Prompt: Rewrite the listing from the line containing "Where should I" through the line containing "click(x=531, y=13)", shifting each answer coordinate up by 112. Leave out the pictures.

Supplied information:
-- -- --

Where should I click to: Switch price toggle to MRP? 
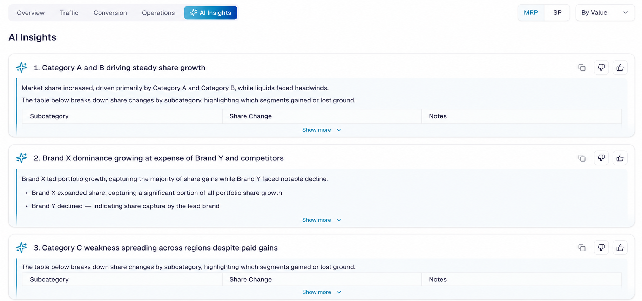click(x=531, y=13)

-- -- --

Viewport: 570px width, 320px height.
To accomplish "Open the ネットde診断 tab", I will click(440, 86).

-- -- --

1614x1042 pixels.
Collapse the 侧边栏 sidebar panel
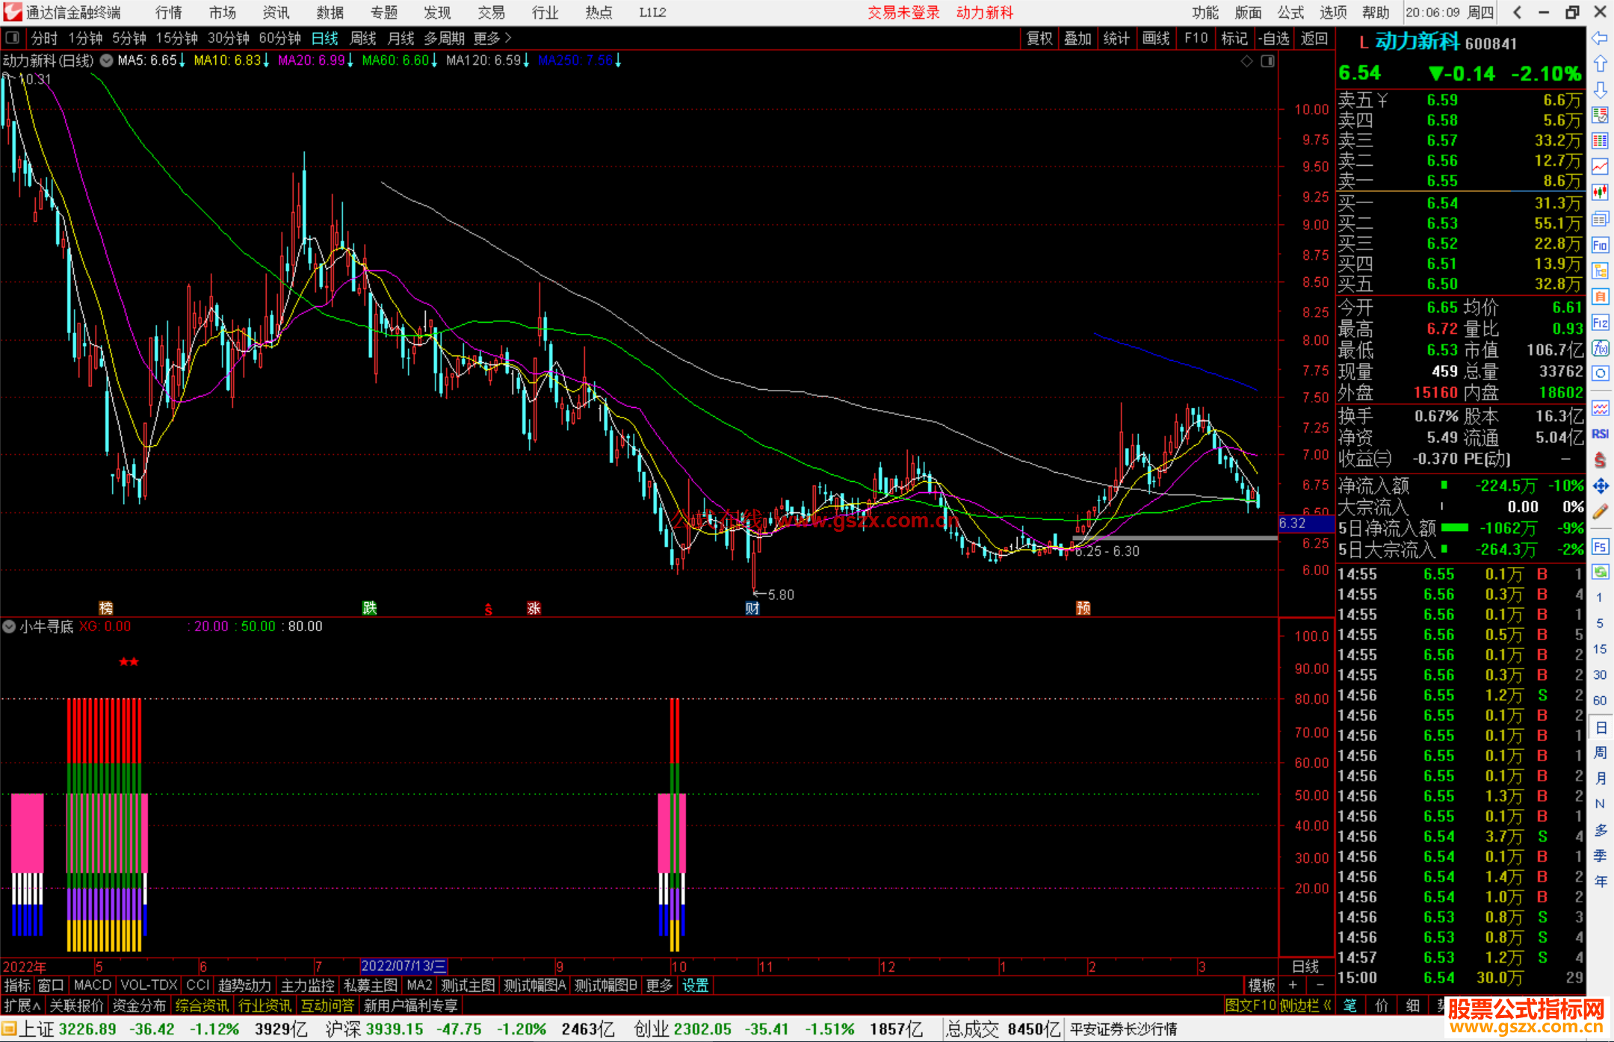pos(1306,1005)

-- -- --

Exercise solution:
Where should I click to: Switch price toggle to MRP? 
click(x=643, y=125)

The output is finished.